**Given problem:**
Reproduce every one of the following records verbatim, preserving each line without alteration.

**Dataset excerpts:**
::::::::::

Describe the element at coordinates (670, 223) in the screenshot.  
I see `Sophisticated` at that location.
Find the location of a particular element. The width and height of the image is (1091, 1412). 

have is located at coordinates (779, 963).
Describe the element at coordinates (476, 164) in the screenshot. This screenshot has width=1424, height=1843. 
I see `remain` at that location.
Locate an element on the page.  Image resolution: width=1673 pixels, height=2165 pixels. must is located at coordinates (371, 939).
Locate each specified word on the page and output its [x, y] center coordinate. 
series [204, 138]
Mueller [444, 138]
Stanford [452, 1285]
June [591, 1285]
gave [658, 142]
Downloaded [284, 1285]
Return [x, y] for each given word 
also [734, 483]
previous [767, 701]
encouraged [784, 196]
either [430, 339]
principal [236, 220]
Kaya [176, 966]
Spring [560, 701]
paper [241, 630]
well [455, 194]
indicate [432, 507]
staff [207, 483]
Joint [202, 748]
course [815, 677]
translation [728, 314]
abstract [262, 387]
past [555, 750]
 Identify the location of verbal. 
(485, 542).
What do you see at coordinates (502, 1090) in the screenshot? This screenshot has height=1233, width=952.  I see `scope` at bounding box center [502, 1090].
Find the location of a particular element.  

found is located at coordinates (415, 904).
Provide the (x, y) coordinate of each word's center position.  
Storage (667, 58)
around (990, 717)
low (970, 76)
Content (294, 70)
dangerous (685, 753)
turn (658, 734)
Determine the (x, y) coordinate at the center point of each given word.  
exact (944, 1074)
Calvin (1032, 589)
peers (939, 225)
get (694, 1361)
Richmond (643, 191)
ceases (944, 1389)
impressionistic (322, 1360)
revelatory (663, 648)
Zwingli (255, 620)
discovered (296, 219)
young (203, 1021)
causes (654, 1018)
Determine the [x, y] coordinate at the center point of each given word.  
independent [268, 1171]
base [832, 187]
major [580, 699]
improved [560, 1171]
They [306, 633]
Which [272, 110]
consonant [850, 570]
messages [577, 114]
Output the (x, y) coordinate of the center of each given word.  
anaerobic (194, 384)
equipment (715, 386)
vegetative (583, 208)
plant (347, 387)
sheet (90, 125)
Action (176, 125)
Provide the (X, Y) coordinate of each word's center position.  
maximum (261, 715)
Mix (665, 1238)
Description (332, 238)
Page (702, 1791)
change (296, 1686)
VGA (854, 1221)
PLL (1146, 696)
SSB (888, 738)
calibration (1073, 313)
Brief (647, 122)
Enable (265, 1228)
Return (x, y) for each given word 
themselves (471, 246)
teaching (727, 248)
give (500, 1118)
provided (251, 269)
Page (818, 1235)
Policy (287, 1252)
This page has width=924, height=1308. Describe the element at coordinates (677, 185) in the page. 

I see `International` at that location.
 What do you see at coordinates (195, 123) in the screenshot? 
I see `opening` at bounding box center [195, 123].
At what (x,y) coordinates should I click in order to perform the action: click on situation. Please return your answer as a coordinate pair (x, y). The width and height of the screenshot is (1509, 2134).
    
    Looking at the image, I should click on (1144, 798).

::::::::::

**Solution for this problem:**
Describe the element at coordinates (670, 223) in the screenshot.  
I see `Sophisticated` at that location.
Find the location of a particular element. The width and height of the image is (1091, 1412). 

have is located at coordinates (779, 963).
Describe the element at coordinates (476, 164) in the screenshot. This screenshot has width=1424, height=1843. 
I see `remain` at that location.
Locate an element on the page.  Image resolution: width=1673 pixels, height=2165 pixels. must is located at coordinates (371, 939).
Locate each specified word on the page and output its [x, y] center coordinate. 
series [204, 138]
Mueller [444, 138]
Stanford [452, 1285]
June [591, 1285]
gave [658, 142]
Downloaded [284, 1285]
Return [x, y] for each given word 
also [734, 483]
previous [767, 701]
encouraged [784, 196]
either [430, 339]
principal [236, 220]
Kaya [176, 966]
Spring [560, 701]
paper [241, 630]
well [455, 194]
indicate [432, 507]
staff [207, 483]
Joint [202, 748]
course [815, 677]
translation [728, 314]
abstract [262, 387]
past [555, 750]
 Identify the location of verbal. 
(485, 542).
What do you see at coordinates (502, 1090) in the screenshot? This screenshot has height=1233, width=952.  I see `scope` at bounding box center [502, 1090].
Find the location of a particular element.  

found is located at coordinates (415, 904).
Provide the (x, y) coordinate of each word's center position.  
Storage (667, 58)
around (990, 717)
low (970, 76)
Content (294, 70)
dangerous (685, 753)
turn (658, 734)
Determine the (x, y) coordinate at the center point of each given word.  
exact (944, 1074)
Calvin (1032, 589)
peers (939, 225)
get (694, 1361)
Richmond (643, 191)
ceases (944, 1389)
impressionistic (322, 1360)
revelatory (663, 648)
Zwingli (255, 620)
discovered (296, 219)
young (203, 1021)
causes (654, 1018)
Determine the [x, y] coordinate at the center point of each given word.  
independent [268, 1171]
base [832, 187]
major [580, 699]
improved [560, 1171]
They [306, 633]
Which [272, 110]
consonant [850, 570]
messages [577, 114]
Output the (x, y) coordinate of the center of each given word.  
anaerobic (194, 384)
equipment (715, 386)
vegetative (583, 208)
plant (347, 387)
sheet (90, 125)
Action (176, 125)
Provide the (X, Y) coordinate of each word's center position.  
maximum (261, 715)
Mix (665, 1238)
Description (332, 238)
Page (702, 1791)
change (296, 1686)
VGA (854, 1221)
PLL (1146, 696)
SSB (888, 738)
calibration (1073, 313)
Brief (647, 122)
Enable (265, 1228)
Return (x, y) for each given word 
themselves (471, 246)
teaching (727, 248)
give (500, 1118)
provided (251, 269)
Page (818, 1235)
Policy (287, 1252)
This page has width=924, height=1308. Describe the element at coordinates (677, 185) in the page. 

I see `International` at that location.
 What do you see at coordinates (195, 123) in the screenshot? 
I see `opening` at bounding box center [195, 123].
At what (x,y) coordinates should I click in order to perform the action: click on situation. Please return your answer as a coordinate pair (x, y). The width and height of the screenshot is (1509, 2134).
    
    Looking at the image, I should click on (1144, 798).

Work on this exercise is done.